Firm closes $100 million venture fund focused on startups based on university technology.

DANIEL S. LEVINE

The Burrill Report

“We are fortunate to have attracted top universities that have historically created a very rich pool of companies in both life and physical sciences.”

A venture fund focused on making direct investments in startups out of leading universities has just closed on a $100 million fund. Osage University Partners, which manages coinvestment rights held by affiliate universities, is making direct investments in their most promising startup companies.

Under the arrangement with these affiliate universities, which include prestigious research centers, the schools share in Osage's profit.

Though not restricted to the life sciences, the fund reflects a growing interest universities have in commercializing their technology. At a time when they face new fiscal constraints and the vagaries of federal research budgets, the plan offers a way to bring in a new source of revenue. At the same time, it offers a way to capitalize on the growing interest of pharmaceutical and biotech companies to tap early-stage university research that has commercial potential.

The fund has invested in nine companies to date including Avid Radiopharmaceuticals, a diagnostics company focused on Alzheimer's disease that Eli Lilly bought in November for $300 million. A second portfolio company, the biofuels developer Gevo, completed a successful IPO on February 9. Burrill & Company, publisher of “The Burrill Report,” is an investor in Gevo.

## EXTRACTED RECORDS
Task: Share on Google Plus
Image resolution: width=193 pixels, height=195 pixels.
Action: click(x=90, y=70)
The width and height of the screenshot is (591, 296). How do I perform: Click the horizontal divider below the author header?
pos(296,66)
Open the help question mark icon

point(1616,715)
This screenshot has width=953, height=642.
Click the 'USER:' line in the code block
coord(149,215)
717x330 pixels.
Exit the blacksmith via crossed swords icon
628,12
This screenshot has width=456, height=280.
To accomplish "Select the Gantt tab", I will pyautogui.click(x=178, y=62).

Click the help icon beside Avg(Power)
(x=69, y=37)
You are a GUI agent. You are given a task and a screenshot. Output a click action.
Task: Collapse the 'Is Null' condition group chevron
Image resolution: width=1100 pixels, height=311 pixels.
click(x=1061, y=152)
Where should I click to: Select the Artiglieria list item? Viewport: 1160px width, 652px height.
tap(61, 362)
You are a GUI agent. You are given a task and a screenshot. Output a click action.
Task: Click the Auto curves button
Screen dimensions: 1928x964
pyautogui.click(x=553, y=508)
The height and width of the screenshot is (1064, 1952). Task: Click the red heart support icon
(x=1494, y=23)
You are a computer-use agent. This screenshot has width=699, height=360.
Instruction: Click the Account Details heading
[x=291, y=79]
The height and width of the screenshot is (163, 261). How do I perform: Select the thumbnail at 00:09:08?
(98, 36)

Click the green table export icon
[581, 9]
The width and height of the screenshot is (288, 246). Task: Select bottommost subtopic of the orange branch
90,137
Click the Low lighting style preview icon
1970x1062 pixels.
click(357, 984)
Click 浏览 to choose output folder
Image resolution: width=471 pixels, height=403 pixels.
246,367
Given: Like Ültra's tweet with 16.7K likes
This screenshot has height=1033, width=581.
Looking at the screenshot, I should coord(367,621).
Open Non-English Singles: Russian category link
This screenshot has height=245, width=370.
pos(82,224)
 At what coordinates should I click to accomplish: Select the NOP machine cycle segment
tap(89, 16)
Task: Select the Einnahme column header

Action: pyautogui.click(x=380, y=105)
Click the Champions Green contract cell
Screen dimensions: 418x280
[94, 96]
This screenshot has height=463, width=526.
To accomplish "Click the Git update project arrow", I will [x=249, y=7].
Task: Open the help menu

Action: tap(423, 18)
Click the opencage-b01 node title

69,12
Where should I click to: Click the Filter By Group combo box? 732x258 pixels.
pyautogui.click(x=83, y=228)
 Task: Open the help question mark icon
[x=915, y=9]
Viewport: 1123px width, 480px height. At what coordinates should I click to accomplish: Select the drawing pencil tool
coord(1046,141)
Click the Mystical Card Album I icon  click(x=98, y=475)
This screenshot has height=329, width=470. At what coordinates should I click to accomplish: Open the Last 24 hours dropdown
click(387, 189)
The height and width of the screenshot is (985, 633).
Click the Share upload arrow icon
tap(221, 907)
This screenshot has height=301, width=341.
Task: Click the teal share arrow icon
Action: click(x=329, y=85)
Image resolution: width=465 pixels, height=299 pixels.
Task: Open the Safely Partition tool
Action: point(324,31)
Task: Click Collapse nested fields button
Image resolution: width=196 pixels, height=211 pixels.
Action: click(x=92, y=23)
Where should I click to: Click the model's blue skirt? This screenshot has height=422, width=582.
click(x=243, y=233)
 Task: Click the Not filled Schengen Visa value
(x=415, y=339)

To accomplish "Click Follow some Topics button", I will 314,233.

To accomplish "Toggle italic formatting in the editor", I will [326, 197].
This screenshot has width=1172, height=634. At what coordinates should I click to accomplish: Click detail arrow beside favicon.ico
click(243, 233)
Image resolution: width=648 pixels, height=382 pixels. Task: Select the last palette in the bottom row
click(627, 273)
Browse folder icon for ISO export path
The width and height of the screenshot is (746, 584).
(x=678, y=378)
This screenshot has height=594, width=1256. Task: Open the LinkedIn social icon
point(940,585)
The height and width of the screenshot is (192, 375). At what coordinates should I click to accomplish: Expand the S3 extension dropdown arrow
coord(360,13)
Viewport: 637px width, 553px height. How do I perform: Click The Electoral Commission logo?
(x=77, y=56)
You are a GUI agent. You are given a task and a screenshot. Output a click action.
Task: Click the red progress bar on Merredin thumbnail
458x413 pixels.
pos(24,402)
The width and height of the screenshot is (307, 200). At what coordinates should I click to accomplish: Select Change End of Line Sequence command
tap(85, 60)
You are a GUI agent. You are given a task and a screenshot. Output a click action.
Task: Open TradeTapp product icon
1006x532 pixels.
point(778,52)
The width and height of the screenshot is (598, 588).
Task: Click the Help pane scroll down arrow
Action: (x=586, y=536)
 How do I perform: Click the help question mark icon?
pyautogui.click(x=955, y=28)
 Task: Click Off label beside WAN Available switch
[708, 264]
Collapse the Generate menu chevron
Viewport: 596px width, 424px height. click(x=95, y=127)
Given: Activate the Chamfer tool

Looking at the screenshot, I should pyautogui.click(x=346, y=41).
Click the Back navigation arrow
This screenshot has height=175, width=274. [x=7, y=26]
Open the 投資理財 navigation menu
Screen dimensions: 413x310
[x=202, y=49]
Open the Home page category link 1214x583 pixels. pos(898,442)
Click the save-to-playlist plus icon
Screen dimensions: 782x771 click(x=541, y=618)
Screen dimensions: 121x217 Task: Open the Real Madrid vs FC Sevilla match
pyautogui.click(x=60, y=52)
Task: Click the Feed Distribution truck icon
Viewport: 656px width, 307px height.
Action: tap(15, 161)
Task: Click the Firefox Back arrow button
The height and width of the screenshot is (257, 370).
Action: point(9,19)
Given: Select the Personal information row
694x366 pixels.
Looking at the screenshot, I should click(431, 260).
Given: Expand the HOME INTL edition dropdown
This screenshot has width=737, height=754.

## PROBLEM DETAILS
Go on with the article on the university venture fund from where it stops. The items have nothing to do with this.

## ANSWER TO THE PROBLEM
In announcing the closing of the fund, the firm announced it has signed contracts with California Institute of Technology, Columbia University, Duke University, University of California, Berkeley, University of Florida, University of Michigan, University of Pennsylvania, and Yale University. Osage noted that the affiliated universities have top technology transfer and commercialization programs, and a track record of launching startups base on their discoveries.

“We are fortunate to have attracted top universities that have historically created a very rich pool of companies in both life and physical sciences,” says Marc Singer, managing partner of Osage.

Universities nationwide collectively create approximately 600 new startups each year based on their research discoveries and have created nearly 5,000 new startups over the last 10 years, the firm said.